#### [Exercise directions]
Rewrite the stretch from the start of the records through the line that contains "pos(203,826)", substituting "Screen resolution" for "Image resolution" and keeping everything else the same. Leave the pictures out of your answer.

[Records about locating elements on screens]
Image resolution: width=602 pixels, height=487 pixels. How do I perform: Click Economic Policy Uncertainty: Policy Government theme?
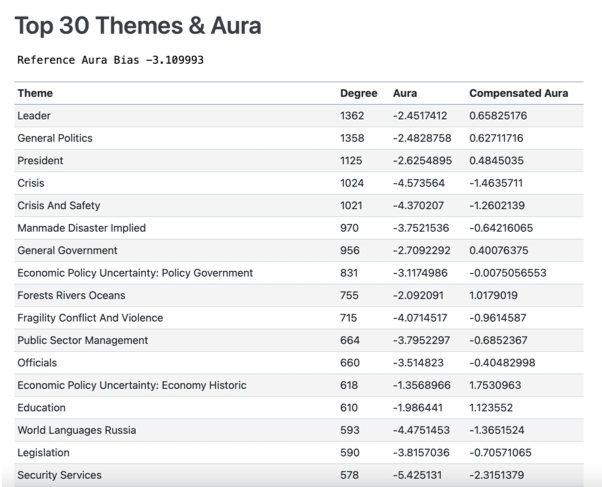[x=135, y=273]
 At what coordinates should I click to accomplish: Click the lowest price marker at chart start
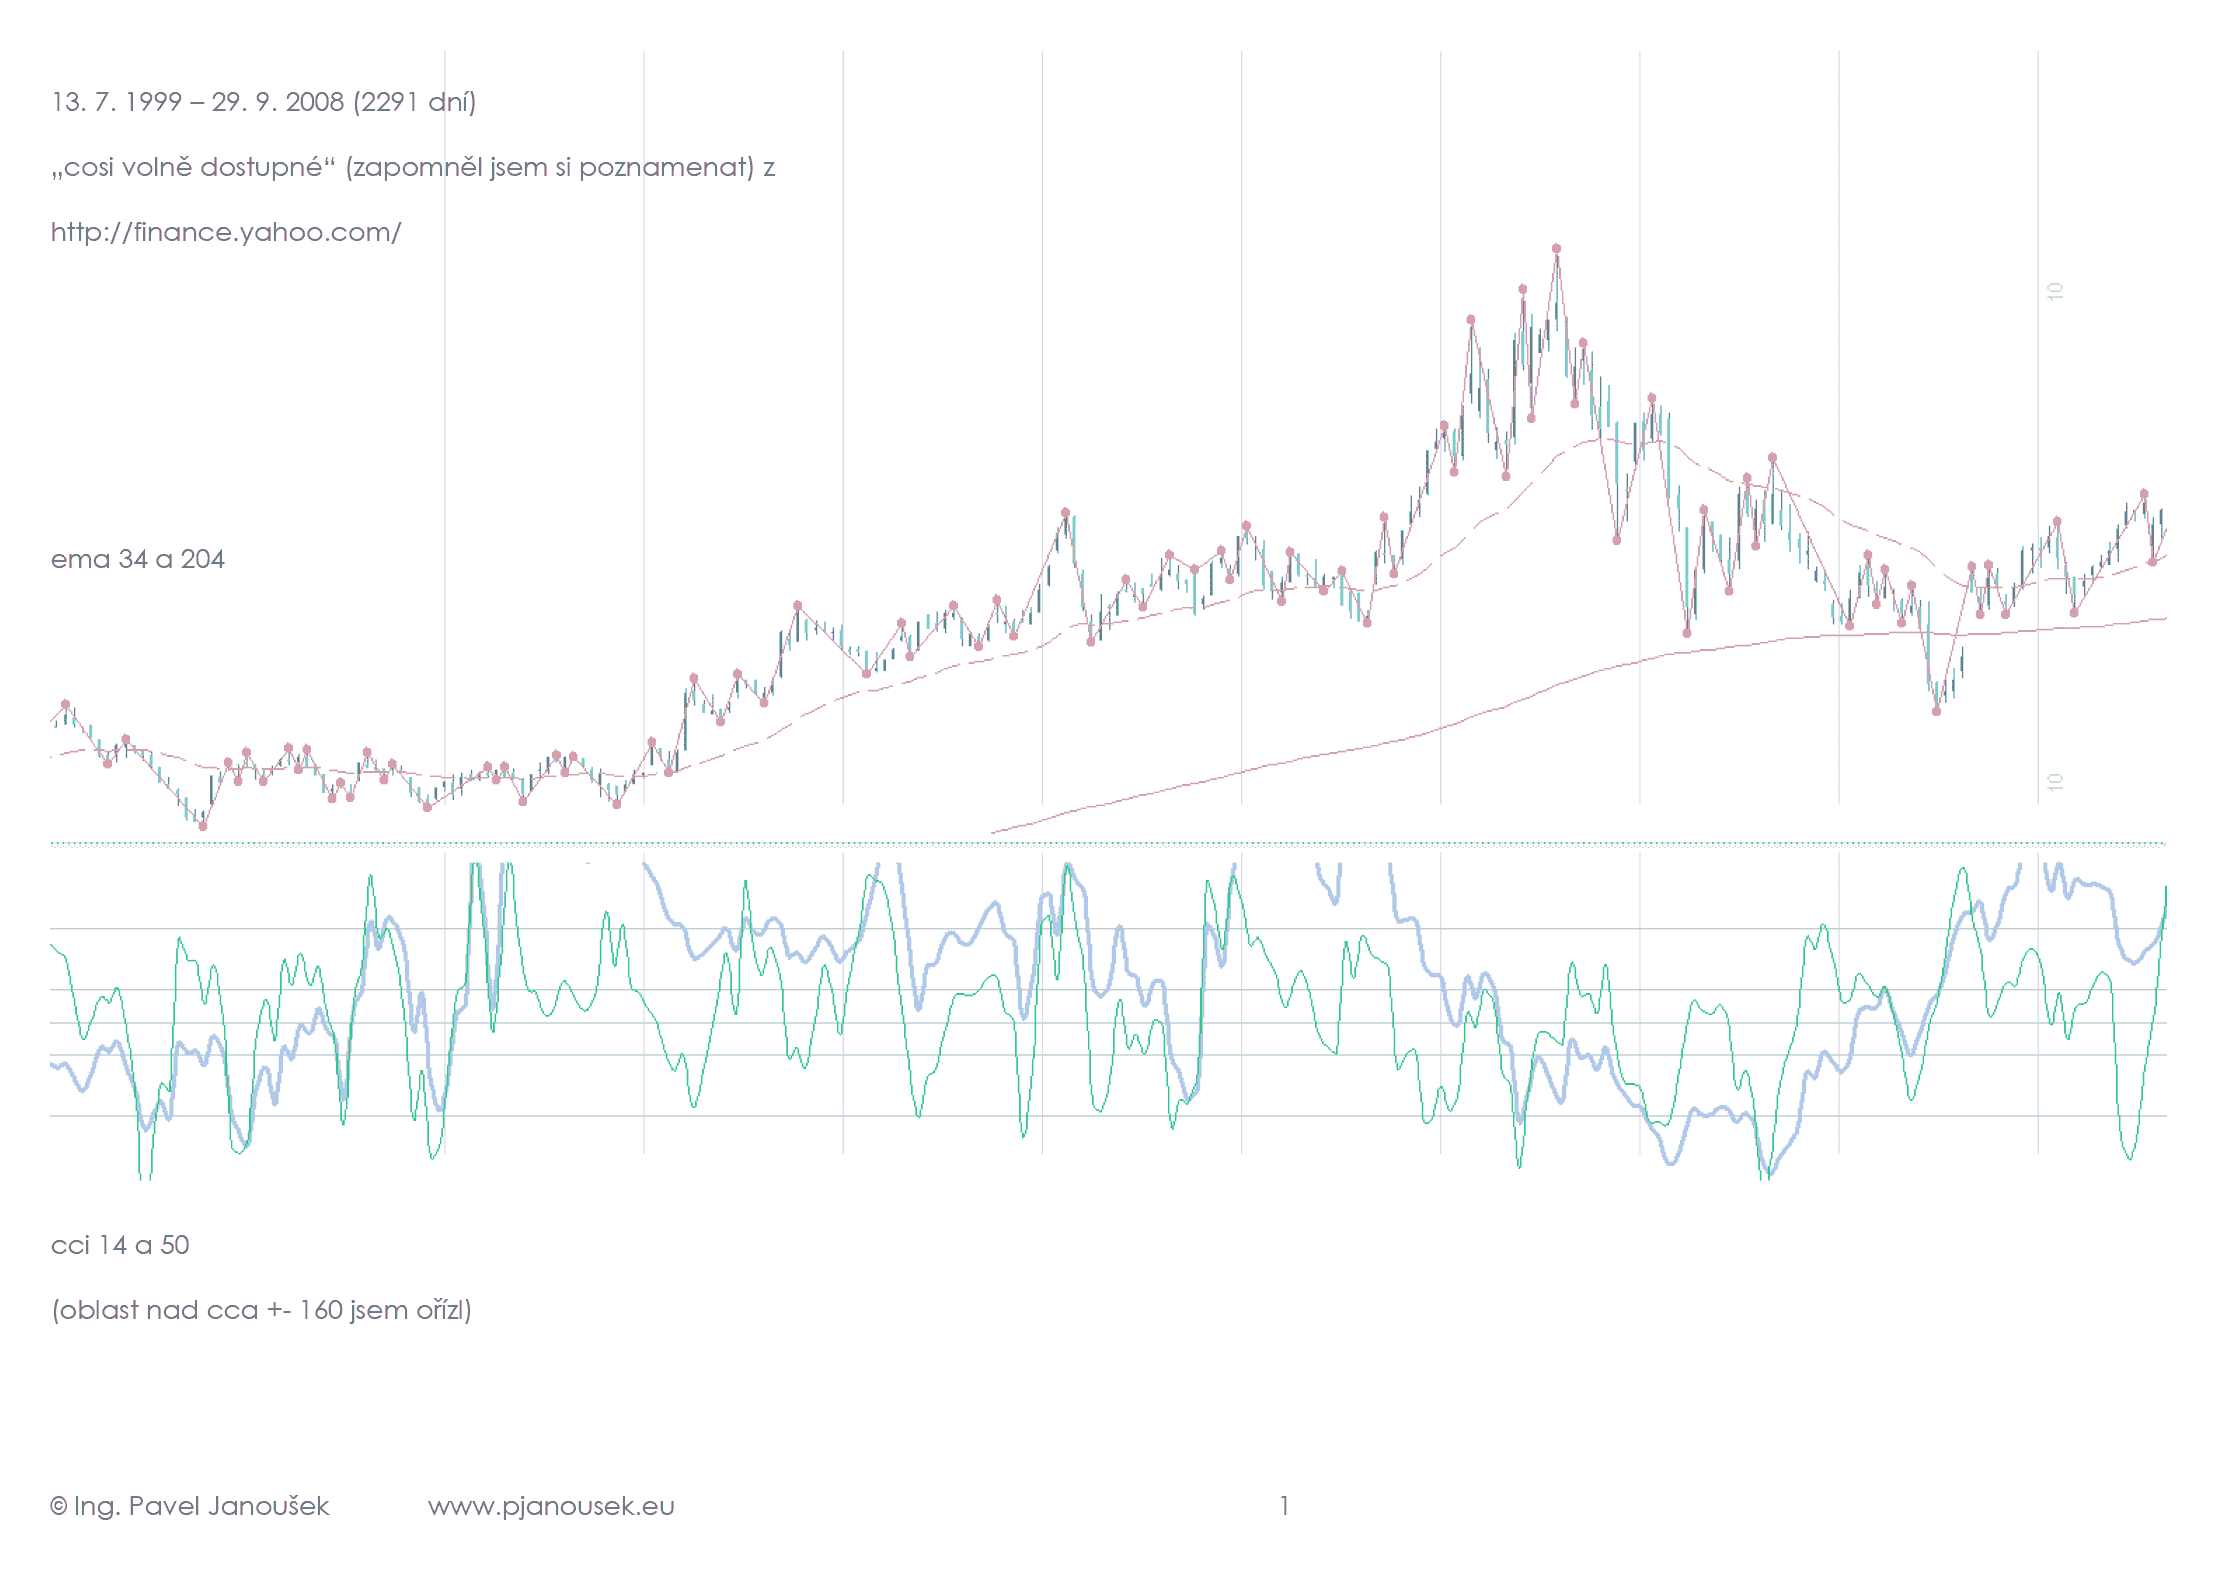pos(203,826)

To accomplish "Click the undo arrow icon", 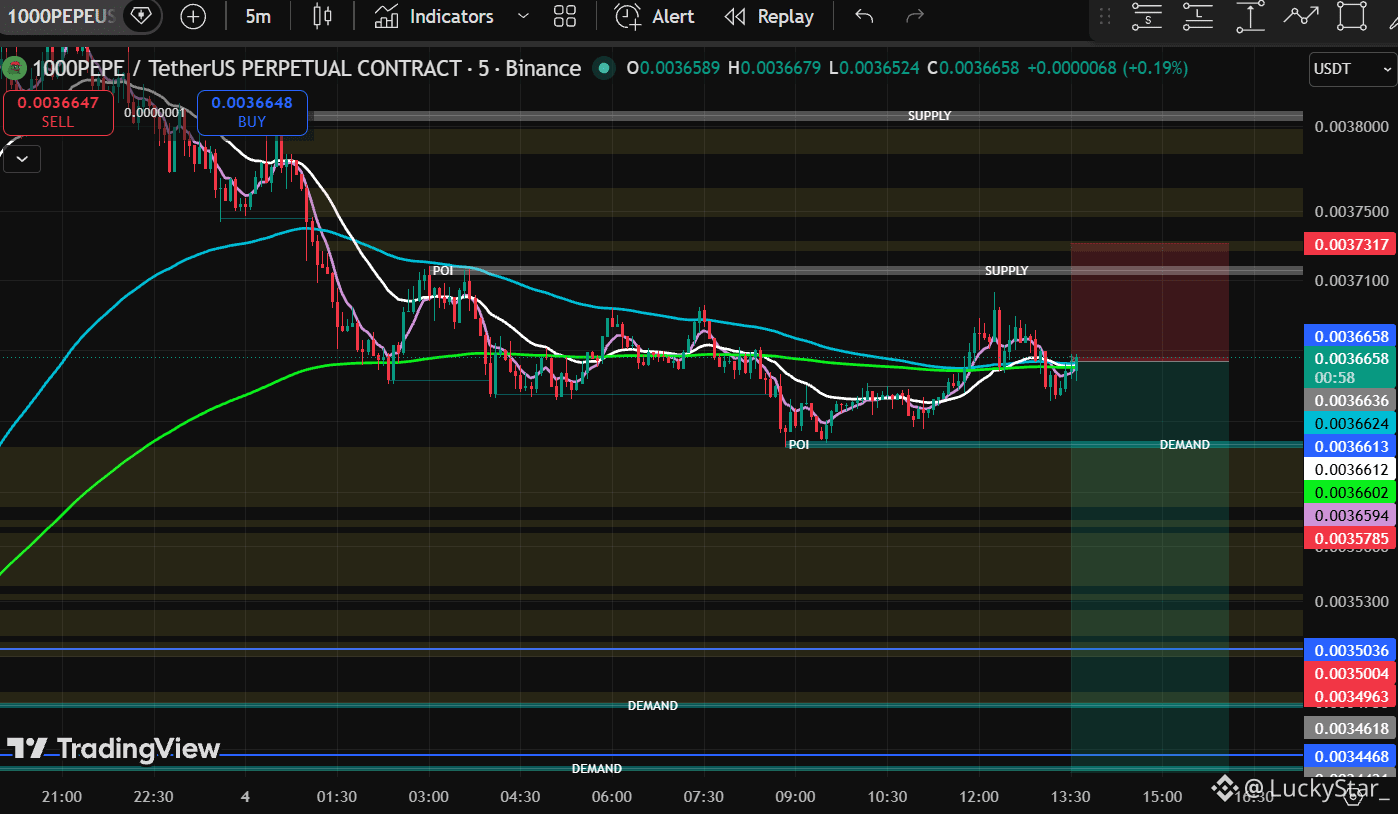I will 865,16.
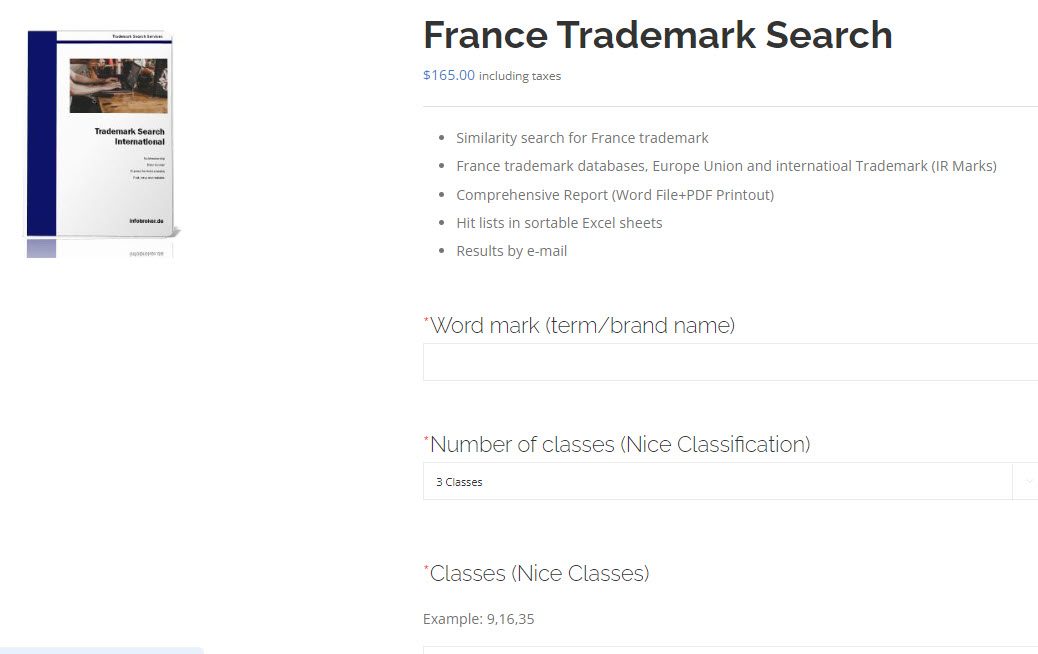Select the "including taxes" label
Viewport: 1038px width, 654px height.
coord(520,76)
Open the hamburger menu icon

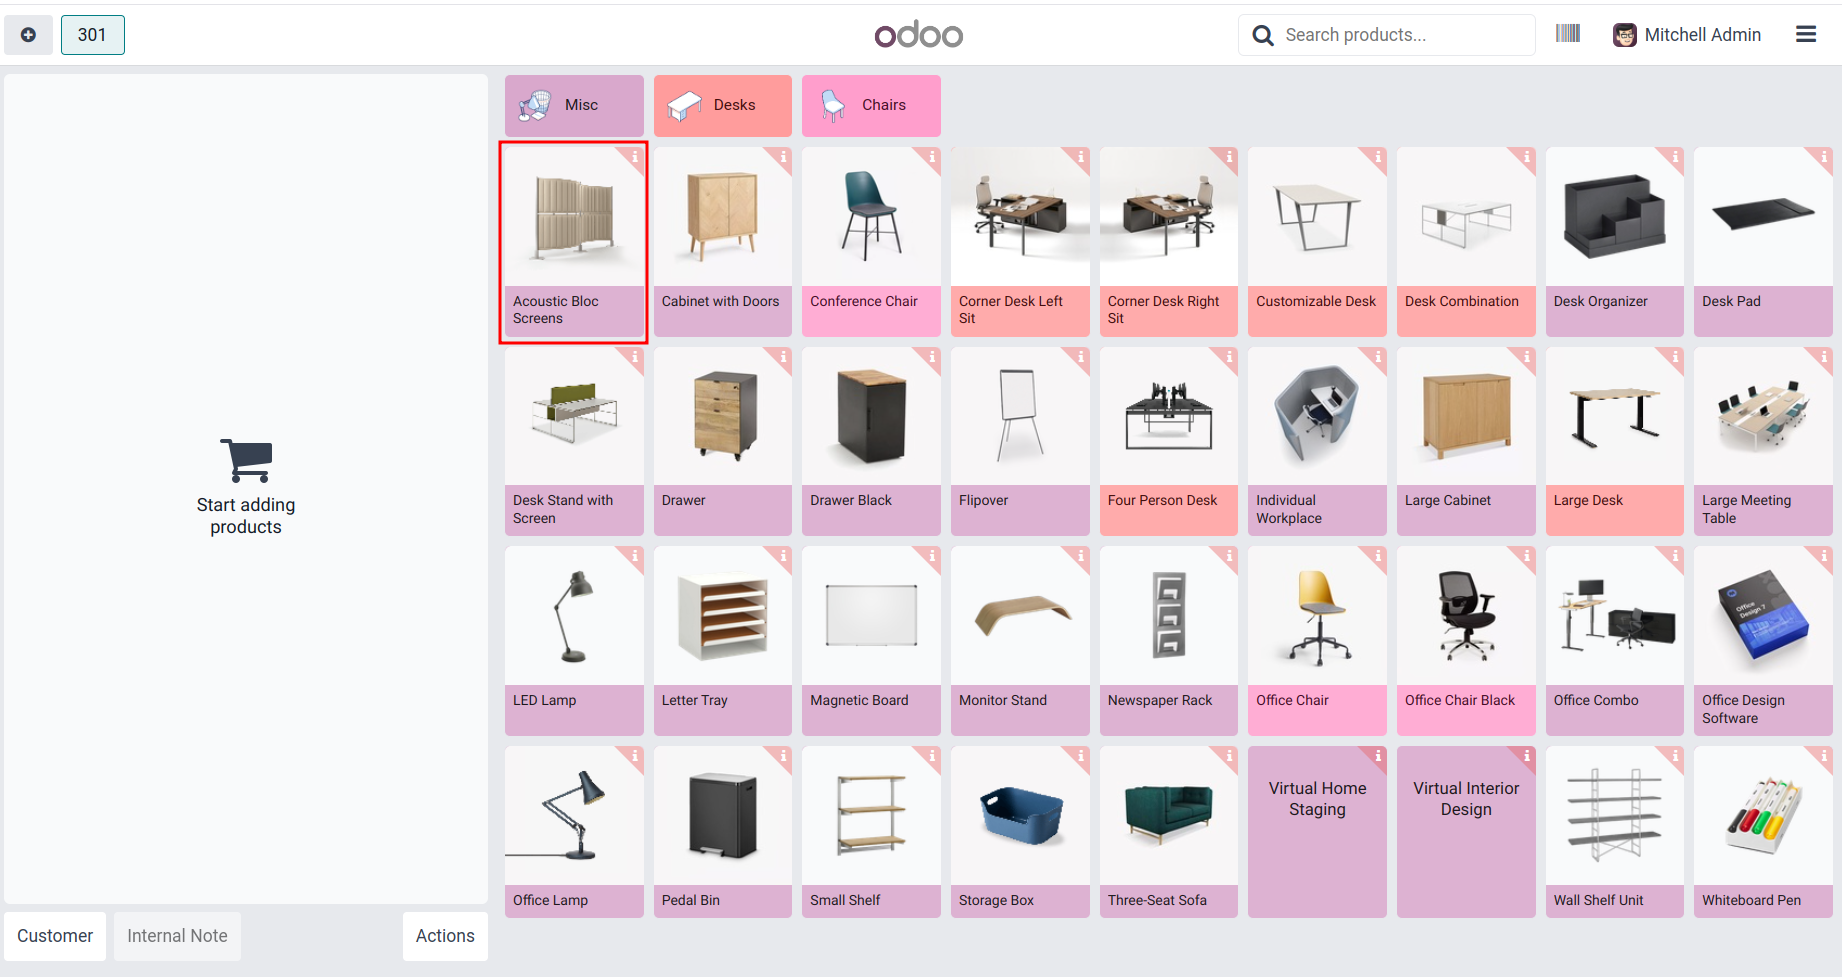pos(1806,35)
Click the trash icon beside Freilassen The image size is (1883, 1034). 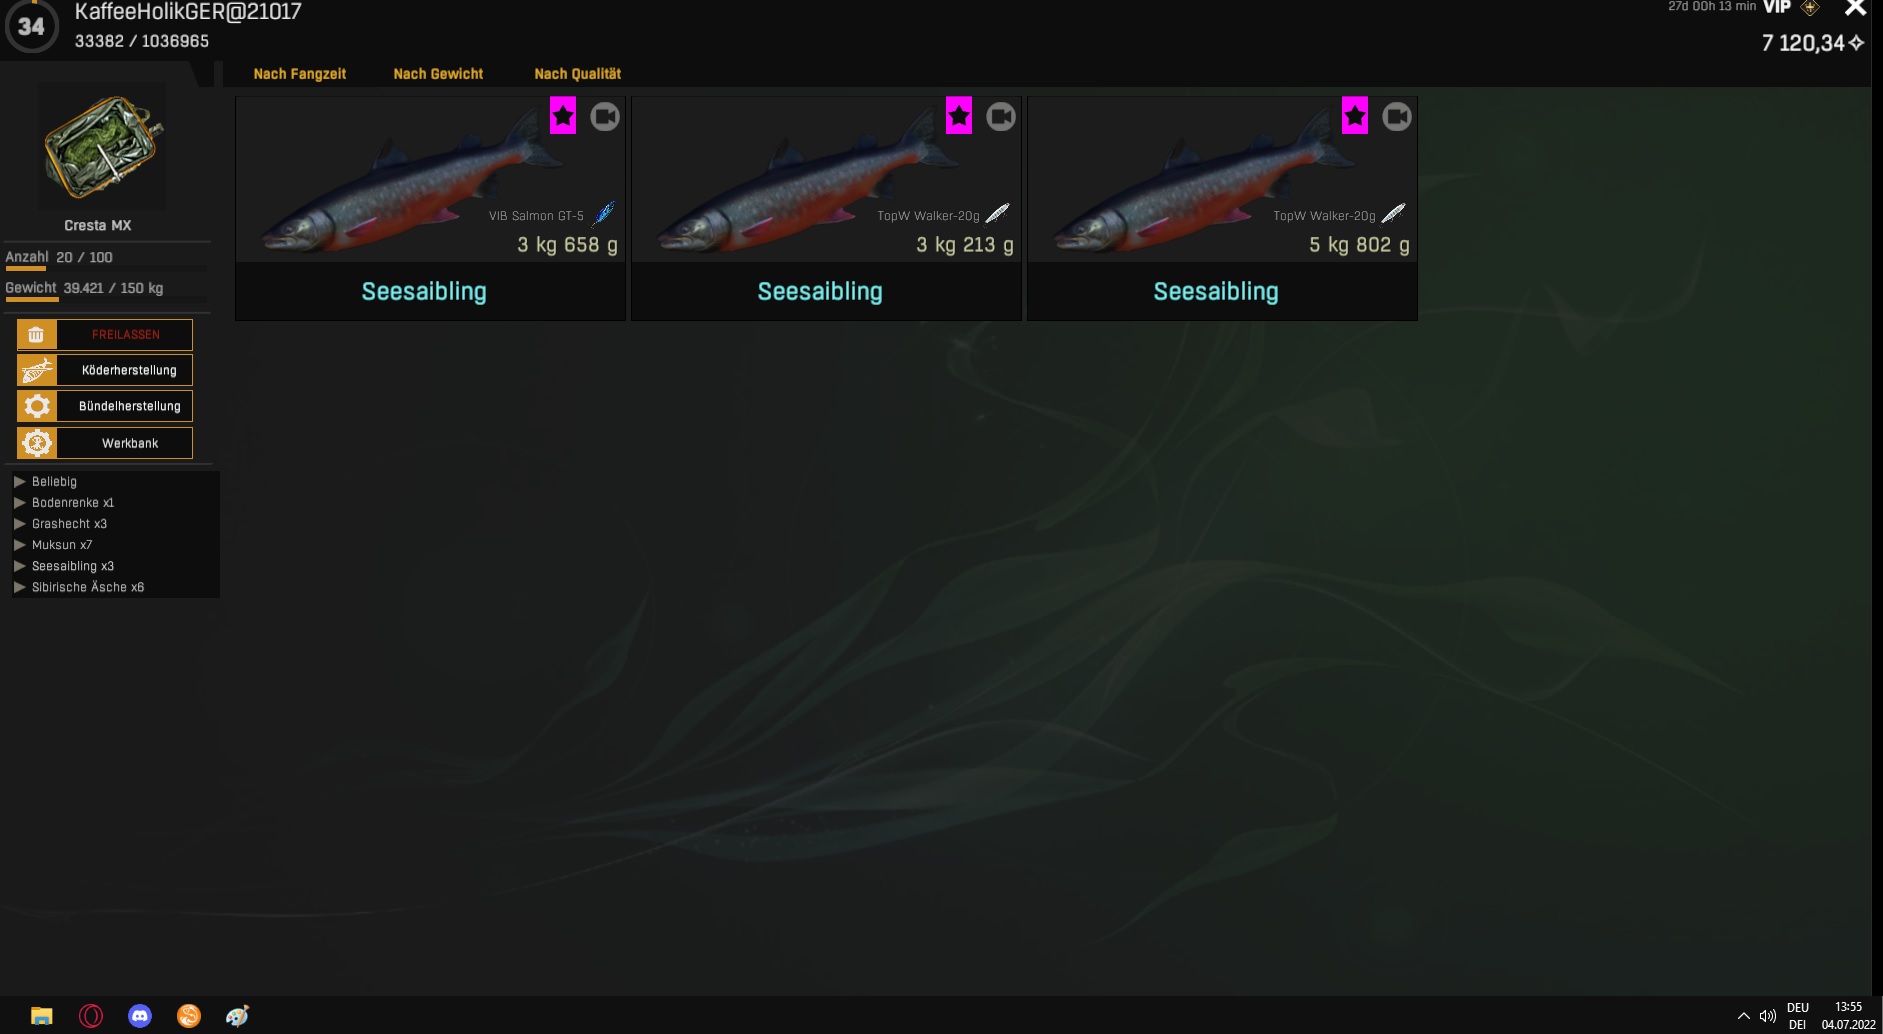[x=37, y=334]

#### [Response for this exercise]
Screen resolution: width=602 pixels, height=487 pixels. How do I perform: Click Economic Policy Uncertainty: Policy Government theme?
[x=135, y=273]
 At what coordinates should I click to accomplish: Click the lowest price marker at chart start
pos(203,826)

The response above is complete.